"""

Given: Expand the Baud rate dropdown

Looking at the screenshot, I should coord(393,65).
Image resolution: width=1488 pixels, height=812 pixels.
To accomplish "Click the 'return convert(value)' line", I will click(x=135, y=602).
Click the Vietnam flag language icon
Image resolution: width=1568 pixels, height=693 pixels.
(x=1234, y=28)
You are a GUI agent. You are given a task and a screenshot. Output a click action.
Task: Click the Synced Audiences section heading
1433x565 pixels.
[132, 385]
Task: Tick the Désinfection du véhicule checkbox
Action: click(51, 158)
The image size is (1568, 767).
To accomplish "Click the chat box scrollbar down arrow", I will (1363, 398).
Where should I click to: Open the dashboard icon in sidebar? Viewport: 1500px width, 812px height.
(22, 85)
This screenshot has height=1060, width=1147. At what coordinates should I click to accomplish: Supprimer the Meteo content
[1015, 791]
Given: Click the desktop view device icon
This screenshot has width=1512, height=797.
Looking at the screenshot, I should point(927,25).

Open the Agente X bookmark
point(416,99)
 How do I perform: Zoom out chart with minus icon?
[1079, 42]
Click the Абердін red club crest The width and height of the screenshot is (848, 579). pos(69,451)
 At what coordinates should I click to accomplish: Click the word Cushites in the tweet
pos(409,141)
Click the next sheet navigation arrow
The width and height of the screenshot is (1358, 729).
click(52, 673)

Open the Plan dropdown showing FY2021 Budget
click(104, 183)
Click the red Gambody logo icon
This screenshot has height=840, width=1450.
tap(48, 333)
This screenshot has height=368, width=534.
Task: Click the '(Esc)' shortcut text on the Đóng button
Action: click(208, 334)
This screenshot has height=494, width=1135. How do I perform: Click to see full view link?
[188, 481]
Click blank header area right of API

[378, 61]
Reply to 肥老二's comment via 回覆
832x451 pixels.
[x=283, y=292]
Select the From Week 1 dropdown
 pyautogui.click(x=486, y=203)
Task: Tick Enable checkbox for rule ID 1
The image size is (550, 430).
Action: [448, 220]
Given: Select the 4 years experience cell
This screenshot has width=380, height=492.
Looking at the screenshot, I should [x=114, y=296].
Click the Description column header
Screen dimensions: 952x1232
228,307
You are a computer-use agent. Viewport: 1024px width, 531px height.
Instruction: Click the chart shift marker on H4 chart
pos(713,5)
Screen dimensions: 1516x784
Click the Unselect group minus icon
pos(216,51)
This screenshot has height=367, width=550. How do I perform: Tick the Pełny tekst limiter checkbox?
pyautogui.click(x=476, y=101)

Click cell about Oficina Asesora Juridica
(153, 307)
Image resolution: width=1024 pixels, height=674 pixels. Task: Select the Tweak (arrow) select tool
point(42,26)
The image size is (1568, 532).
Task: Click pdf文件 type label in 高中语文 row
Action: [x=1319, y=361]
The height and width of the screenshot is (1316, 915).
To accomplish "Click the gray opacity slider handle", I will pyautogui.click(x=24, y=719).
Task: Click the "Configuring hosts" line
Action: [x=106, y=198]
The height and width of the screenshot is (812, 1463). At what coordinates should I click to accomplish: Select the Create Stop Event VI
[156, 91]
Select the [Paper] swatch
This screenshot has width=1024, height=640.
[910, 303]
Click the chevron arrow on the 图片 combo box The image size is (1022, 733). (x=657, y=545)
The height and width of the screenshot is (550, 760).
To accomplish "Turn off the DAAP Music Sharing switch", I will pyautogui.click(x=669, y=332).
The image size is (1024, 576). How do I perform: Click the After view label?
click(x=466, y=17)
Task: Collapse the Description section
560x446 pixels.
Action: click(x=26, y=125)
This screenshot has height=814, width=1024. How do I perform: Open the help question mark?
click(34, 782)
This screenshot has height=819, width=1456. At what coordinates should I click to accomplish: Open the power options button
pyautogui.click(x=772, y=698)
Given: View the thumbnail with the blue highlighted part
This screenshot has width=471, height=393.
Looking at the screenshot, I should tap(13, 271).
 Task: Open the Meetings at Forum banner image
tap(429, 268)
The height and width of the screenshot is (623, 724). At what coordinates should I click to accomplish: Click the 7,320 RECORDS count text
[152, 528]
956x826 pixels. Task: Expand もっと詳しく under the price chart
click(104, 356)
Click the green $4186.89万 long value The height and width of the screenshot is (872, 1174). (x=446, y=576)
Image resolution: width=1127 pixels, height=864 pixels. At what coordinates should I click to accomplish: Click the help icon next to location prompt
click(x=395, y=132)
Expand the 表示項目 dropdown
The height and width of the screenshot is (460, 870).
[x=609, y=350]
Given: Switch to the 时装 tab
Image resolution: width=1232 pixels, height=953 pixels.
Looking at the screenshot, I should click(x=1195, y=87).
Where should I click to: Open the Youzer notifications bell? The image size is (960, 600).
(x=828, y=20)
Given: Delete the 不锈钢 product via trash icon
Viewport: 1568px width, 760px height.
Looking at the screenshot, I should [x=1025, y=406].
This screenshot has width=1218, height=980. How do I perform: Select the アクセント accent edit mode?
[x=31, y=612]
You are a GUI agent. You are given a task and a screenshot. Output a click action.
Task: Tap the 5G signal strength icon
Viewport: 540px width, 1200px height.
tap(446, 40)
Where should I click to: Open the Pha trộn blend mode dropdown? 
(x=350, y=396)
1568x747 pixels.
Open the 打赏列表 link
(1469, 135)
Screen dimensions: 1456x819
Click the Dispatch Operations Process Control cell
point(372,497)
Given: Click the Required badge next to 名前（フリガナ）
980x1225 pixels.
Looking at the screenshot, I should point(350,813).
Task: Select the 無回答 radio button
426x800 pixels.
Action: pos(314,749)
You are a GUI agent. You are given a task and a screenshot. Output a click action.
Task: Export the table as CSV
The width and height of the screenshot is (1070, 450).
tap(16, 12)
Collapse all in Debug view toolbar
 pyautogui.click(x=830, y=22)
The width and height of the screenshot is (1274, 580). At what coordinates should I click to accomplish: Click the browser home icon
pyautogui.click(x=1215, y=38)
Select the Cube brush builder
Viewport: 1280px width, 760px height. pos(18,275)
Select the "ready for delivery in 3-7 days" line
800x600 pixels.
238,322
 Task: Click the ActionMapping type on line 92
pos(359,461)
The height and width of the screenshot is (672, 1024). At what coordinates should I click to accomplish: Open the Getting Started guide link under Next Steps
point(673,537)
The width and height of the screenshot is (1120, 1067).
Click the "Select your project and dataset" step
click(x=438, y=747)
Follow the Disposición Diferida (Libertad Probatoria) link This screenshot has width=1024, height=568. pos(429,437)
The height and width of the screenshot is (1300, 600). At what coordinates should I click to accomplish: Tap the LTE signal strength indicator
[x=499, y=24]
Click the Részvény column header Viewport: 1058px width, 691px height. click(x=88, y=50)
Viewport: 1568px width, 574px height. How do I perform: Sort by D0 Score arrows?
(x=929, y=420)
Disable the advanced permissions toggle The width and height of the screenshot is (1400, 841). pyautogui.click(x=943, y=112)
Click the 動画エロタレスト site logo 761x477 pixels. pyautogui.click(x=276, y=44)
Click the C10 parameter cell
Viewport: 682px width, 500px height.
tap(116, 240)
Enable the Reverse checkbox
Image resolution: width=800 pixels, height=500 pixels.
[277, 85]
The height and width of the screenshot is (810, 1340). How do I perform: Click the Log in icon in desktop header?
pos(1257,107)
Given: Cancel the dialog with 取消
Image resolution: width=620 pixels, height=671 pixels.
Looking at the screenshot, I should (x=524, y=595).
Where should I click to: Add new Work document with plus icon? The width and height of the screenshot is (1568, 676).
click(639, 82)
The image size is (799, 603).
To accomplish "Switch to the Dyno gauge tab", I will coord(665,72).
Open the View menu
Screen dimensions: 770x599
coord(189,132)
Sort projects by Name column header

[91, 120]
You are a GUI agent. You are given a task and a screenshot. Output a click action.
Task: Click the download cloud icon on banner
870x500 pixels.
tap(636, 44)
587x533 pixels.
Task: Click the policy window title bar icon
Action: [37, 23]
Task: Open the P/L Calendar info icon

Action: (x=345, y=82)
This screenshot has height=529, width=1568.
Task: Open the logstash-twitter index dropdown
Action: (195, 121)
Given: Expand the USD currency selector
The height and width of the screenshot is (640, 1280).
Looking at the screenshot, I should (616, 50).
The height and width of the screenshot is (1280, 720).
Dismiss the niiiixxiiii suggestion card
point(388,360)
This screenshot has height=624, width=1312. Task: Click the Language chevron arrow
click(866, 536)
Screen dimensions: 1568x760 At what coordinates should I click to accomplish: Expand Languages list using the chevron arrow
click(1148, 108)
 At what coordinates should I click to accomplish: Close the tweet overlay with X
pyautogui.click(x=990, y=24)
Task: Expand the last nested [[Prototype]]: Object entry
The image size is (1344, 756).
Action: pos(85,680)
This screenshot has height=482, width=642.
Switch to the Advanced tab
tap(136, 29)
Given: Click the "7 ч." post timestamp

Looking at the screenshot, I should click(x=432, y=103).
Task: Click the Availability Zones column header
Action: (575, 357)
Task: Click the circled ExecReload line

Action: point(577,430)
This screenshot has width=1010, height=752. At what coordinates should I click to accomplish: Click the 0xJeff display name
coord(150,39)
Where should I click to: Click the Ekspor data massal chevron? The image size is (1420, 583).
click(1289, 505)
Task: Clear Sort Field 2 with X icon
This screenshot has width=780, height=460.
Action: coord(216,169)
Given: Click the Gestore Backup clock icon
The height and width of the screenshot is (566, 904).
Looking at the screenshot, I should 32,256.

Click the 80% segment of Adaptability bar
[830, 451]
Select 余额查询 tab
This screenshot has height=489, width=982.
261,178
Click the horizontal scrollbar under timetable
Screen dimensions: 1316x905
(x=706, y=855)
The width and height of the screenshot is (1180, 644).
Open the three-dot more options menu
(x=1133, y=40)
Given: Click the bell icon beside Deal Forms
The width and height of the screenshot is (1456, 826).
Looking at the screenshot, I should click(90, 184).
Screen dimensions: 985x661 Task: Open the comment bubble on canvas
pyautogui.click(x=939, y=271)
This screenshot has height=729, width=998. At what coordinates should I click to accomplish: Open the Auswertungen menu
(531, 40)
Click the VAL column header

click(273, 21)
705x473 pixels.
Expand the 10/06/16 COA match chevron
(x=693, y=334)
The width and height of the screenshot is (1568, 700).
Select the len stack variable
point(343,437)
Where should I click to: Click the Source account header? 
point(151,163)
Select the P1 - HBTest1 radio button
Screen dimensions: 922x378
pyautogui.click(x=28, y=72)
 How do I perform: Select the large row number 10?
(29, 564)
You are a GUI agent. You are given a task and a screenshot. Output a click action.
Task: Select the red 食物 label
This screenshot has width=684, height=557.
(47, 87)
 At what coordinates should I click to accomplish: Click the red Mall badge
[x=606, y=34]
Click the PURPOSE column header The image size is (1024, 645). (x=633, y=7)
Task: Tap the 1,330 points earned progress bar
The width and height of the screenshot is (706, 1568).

"""

**Directions:**
Every line in the data above that includes the word "section" should be copied.

**Your solution:**
Task: Click the Synced Audiences section heading
Task: Collapse the Description section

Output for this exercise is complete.